» **Given problem A**:
Rewrite the part of the founder-versus-CEO article that opens with the words "Founder vs. CEO" and closes with "the same thing.", putting "companies" in place of "enterprises".

» **Supplied passage**:
——————

Founder vs. CEO – What Is the Difference and How to Master Both Roles Successfully?

Reading time: 5 minutes
One of the fastest ways women choose to become CEOs is by leaving the corporate world and by creating their own enterprises. As such, in one hit they become both founders and CEOs of their new business endeavors. Is, however, being the founder and being the CEO of your own business one and the same thing?  

The answer is no.

The two roles are not one and the same thing.

In fact, an interesting conversation around this topic took place on LinkedIn in May this year when Jason Fried, the co-founder and CEO of 37Signals (former Basecamp) wrote:

“"FOUNDER & CEO" IS KINDA BS. Founder & CEO is a common title, especially in tech. It happens to be my title too. I've come to believe it's an impossible title. You're either CEO, or you're Founder. You can't hold both full-time jobs.”

——————

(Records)
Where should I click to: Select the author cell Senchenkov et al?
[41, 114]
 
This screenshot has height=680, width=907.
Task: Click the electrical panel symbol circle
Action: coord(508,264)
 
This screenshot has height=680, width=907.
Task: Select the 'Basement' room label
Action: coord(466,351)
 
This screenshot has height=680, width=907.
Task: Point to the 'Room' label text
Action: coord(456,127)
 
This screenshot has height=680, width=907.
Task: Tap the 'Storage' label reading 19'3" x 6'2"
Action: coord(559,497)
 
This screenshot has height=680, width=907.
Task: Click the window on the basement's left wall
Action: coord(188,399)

——————

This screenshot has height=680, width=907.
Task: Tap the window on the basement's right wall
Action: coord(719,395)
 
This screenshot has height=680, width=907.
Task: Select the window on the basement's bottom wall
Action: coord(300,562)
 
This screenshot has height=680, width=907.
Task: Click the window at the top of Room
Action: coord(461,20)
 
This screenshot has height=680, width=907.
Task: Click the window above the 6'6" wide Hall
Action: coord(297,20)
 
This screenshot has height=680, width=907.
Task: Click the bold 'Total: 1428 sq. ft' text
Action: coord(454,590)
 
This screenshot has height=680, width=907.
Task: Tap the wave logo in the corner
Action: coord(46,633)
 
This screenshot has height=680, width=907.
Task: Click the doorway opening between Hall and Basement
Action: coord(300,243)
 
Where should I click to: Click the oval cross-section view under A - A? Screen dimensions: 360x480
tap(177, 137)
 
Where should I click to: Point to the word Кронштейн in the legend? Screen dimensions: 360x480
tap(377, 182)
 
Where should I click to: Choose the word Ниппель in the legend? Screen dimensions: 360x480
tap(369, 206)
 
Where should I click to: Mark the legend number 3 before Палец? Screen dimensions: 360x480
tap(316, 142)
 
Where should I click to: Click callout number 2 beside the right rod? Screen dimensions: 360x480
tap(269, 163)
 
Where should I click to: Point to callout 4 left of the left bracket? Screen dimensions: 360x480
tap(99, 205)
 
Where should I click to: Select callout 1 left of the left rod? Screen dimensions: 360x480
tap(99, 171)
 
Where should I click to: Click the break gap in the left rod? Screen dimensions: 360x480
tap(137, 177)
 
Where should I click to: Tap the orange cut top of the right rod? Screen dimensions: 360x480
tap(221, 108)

——————

» **Given problem B**:
Please echo the listing lines verbatim, starting with the line containing "Where should I click to: Point to callout" and ending with the line containing "tap(221, 108)".

» **Exercise answer A**:
Founder vs. CEO – What Is the Difference and How to Master Both Roles Successfully?

Reading time: 5 minutes
One of the fastest ways women choose to become CEOs is by leaving the corporate world and by creating their own companies. As such, in one hit they become both founders and CEOs of their new business endeavors. Is, however, being the founder and being the CEO of your own business one and the same thing?  

The answer is no.

The two roles are not one and the same thing.

» **Exercise answer B**:
Where should I click to: Point to callout 4 left of the left bracket? Screen dimensions: 360x480
tap(99, 205)
 
Where should I click to: Select callout 1 left of the left rod? Screen dimensions: 360x480
tap(99, 171)
 
Where should I click to: Click the break gap in the left rod? Screen dimensions: 360x480
tap(137, 177)
 
Where should I click to: Tap the orange cut top of the right rod? Screen dimensions: 360x480
tap(221, 108)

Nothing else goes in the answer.